Mahwah Plans New Affordable Housing Complex For Route 202
Unit, which could go up as early as next year, would include housing for special needs and senior citizen residents
Mahwah will be applying to use some of its Municipal Housing Trust Fund money to build a new affordable housing unit on the corner of Ramapo Valley Road and Strysko Ave., Township Business Administrator Brian Campion said at a town council meeting last month. The plan for the unit, which would be built under the direction of the United Way, would house two separate structures, one catering to special needs residents, and the other to low-income senior citizens, he said.
Representatives from the United Way presented a “rough conceptual design” of the project to the township council at its last meeting. The layout, they said, would be similar to the Orchard Commons development in Allendale. Though the final designs could change, the current plans would accommodate for 22 special needs residents and include 12 senior units.

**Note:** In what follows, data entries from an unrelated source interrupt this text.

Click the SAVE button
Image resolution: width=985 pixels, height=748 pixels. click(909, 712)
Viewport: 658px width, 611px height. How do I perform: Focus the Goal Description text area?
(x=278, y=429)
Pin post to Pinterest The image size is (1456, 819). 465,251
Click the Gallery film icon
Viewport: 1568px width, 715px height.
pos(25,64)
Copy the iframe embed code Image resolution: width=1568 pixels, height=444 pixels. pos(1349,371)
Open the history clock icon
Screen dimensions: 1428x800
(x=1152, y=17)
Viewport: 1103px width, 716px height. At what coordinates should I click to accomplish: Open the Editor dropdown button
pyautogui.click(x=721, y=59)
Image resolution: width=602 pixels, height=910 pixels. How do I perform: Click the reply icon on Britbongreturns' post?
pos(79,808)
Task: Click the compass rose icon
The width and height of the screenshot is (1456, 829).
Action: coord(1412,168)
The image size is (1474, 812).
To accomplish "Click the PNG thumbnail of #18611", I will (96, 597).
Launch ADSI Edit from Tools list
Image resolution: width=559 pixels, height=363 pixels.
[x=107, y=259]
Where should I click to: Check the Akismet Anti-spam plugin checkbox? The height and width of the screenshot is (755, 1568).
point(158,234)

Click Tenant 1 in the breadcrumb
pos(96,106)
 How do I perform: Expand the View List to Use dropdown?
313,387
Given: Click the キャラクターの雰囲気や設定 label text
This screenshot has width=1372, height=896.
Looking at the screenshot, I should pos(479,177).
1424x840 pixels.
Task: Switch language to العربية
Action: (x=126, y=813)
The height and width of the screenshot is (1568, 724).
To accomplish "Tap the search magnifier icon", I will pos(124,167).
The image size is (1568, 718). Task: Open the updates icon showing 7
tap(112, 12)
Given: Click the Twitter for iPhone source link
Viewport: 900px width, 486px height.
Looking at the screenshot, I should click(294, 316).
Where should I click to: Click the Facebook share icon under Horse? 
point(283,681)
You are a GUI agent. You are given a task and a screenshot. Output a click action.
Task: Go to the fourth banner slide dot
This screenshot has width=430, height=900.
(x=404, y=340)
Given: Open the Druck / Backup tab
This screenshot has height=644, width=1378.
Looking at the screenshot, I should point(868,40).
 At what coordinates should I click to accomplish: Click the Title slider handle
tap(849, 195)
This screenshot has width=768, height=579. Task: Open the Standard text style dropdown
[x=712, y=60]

To build the project, the township is asking the state to use $1.275M of the money in its Municipal Housing Trust Fund. According to Campion, Mahwah must prove it has a plan in action to use the money before a July 17 deadline, when the state can seize funds in the account that the municipality has not yet used.
According to NJ.com, Governor Chris Christie last week vetoed a bill that would have extended the deadline by two years. “If we do not commit to a plan, our four year-old funds will be subject to being taken by the state,” Campion said at the meeting.
To fund the rest of the project, which is estimated to cost about $2.2M, Campion said the township will apply for a home funds grant from the county. “We do have that amount of money in our Municipal Housing Fund,” Campion said, but just the $1.275M has the looming usage deadline. “We can cover the full costs [with that fund] if we do not get the grant,” he said.
The new housing unit, Campion said, would be fully funded “without the use of taxpayer money.”
According to Tom Toronto, the President of the Bergen County United Way, plans for this unit in Mahwah have been in the works “for almost a full year.” Toronto said his agency first approached the township about it after a parent of a special needs individual saw the Allendale facility, and asked if something similar could be built in Mahwah.
“At that time, we took then Mayor John DaPuzzo and then Council President John Roth on a tour of Orchard Commons,” Toronto said. “They were interested, but the township needed a piece of land to develop the project on.”
Last Fall, the Webster family announced to the township it was interested in donating a 1.2-acre plot of land at the corner of Route 202 and Strysko Ave., across the street from the Mahwah Bar and Grill, to Mahwah. The township is in the midst of accepting the gift now.
“We had been thinking about reaching out to the property owner there, because the plot of land was perfect for the development,” Toronto said. “The fact that the [Webster] family wanted to donate it was a remarkable coincidence.”
The donation “really got the project rolling,” he said. The United Way has already completed a land survey and environmental analysis of the site. The next step, he said, is to secure funding, then begin a planning board site plan application and apply for permits in the township to build the complex.
“We could potentially see construction starting in 2013,” Campion said. “We are looking at an eight or nine month building period, so it could be done in 2014.”
The general consensus among the presenters and councilmembers at the meeting was that the complex would be a positive addition to the township, especially for specific communities.
“Orchard Commons allows for local preference, so I’m sure we could do the same thing here,” Toronto said, meaning that Mahwah residents would have an increased chance of being approved to live in the units. Three of the 10 Orchards Commons residents are from Allendale, he said.
According to Mayor Bill Laforet, the township’s administration suggested adding the senior housing component to the plan, which originally called for just the special needs unit. “We think there is a great opportunity here to foster relationships between the seniors and the special needs residents,” he said. “It could be a great way for these two populations to form important and mutually helpful relationships.”
The complex should also satisfy affordable housing obligations the township needs to fulfill. “COAH is a mess, so the state might not be able to quantify exactly what our obligation is,” Campion said at the meeting. “But, the township does have some sort of an affordable housing obligation.”
Toronto said the project would be added to three other projects – one in Ramsey, one in Allendale and one in Fairview – the United Way is working on. In New Jersey, 8,000 people with developmental disabilities are on a waiting list for housing, he said. “This would definitely be a help.”